Jump to Main Content
Roles of spermine in modulating the antioxidant status and Nrf2 signalling molecules expression in the thymus and spleen of suckling piglets—new insight
- Cao, W., Xu, X., Jia, G., Zhao, H., Chen, X., Wu, C., Tang, J., Wang, J., Cai, J., Liu, G.
- Journal of animal physiology and animal nutrition 2018 v.102 no.1 pp. e183
- antioxidant activity, body weight, catalase, early weaning, gene expression, glutathione, glutathione peroxidase, glutathione transferase, glutathione-disulfide reductase, malondialdehyde, messenger RNA, nutrient intake, piglets, quantitative polymerase chain reaction, spermine, spleen, suckling, superoxide dismutase, thymus gland, transcription (genetics)

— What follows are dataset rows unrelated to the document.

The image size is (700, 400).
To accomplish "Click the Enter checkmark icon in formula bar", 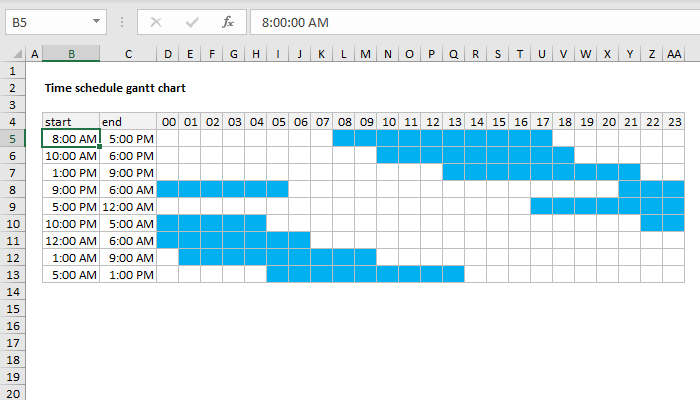I will click(192, 22).
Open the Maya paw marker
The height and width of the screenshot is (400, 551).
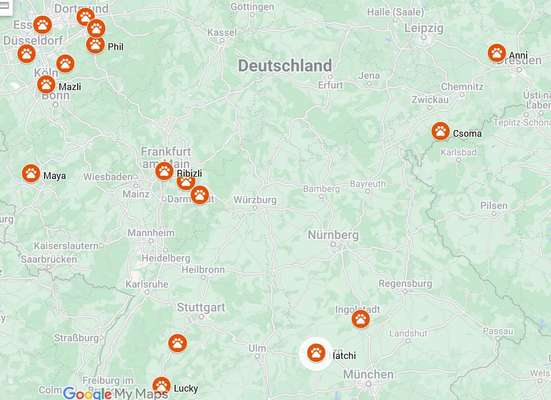[x=31, y=173]
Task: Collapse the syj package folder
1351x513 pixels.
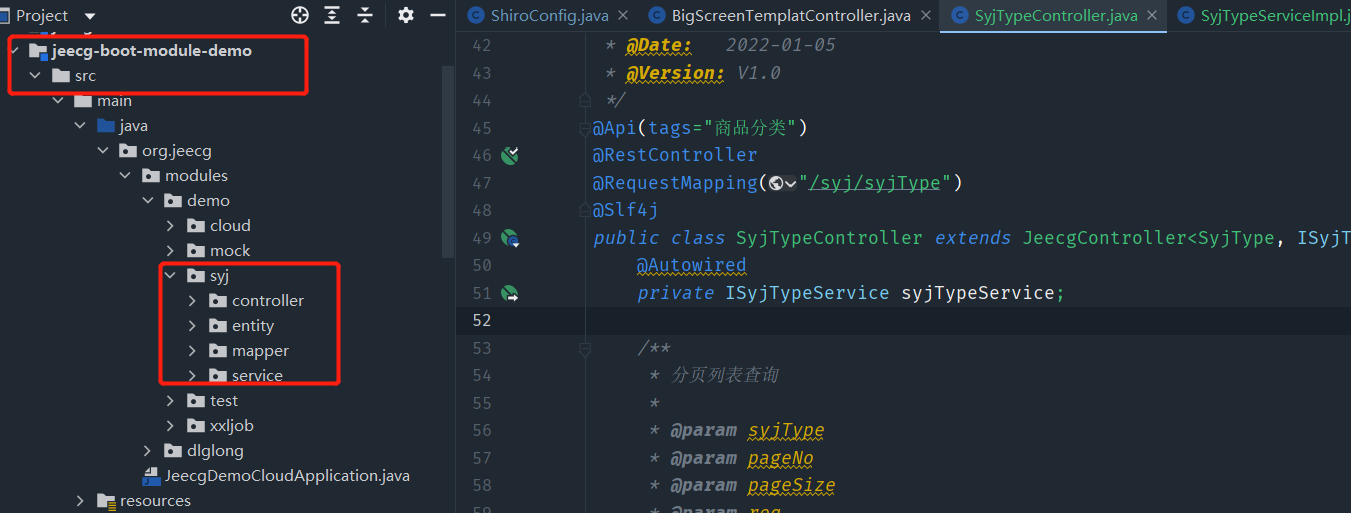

- This study aimed to investigate the effects of spermine and extended spermine administration on the antioxidant status and expression of NF‐E2‐related factor 2 (Nrf2) signalling molecules in the thymus and spleen in suckling piglets. One half of eighty 12‐day‐old suckling piglets obtained sufficient nutrient intake supplemented with spermine (0.4 mmol/kg body weight), and another half received restricted nutrient intake supplemented with physiological saline in equal doses once a day for 7 hr or 3, 6 or 9 days in pairs. Spermine supplementation and its extended duration significantly decreased malondialdehyde (MDA) and protein carbonyl (PC) contents (p < .05), but markedly improved antisuperoxide anion (ASA), antihydroxyl radical (AHR), catalase (CAT), total superoxide dismutase (T‐SOD), total antioxidant capacity (T‐AOC), glutathione peroxidase (GPx) and glutathione‐S‐transferase (GST) activities (p < .05) and glutathione (GSH) content (p < .05) in the thymus and spleen. Additionally, real‐time PCR analysis showed that spermine administration and extended spermine intake reduced Kelch‐like ECH‐associated protein 1 (Keap1) gene transcription and enhanced SOD1, GPx1, CAT, glutathione reductase (GR) and Nrf2 mRNA levels of the thymus and spleen (p < .05), and also improved GST gene expression in the thymus (p < .05). Notably, the spermine‐supplemented time for the optimal effects of suckling piglet was determined to be 6 days. Collectively, the current study suggested that spermine supplementation and extended spermine administration could protect the health of the thymus and spleen from early weaning by enhancing the antioxidant status and regulating the expression of antioxidant‐related signalling molecules.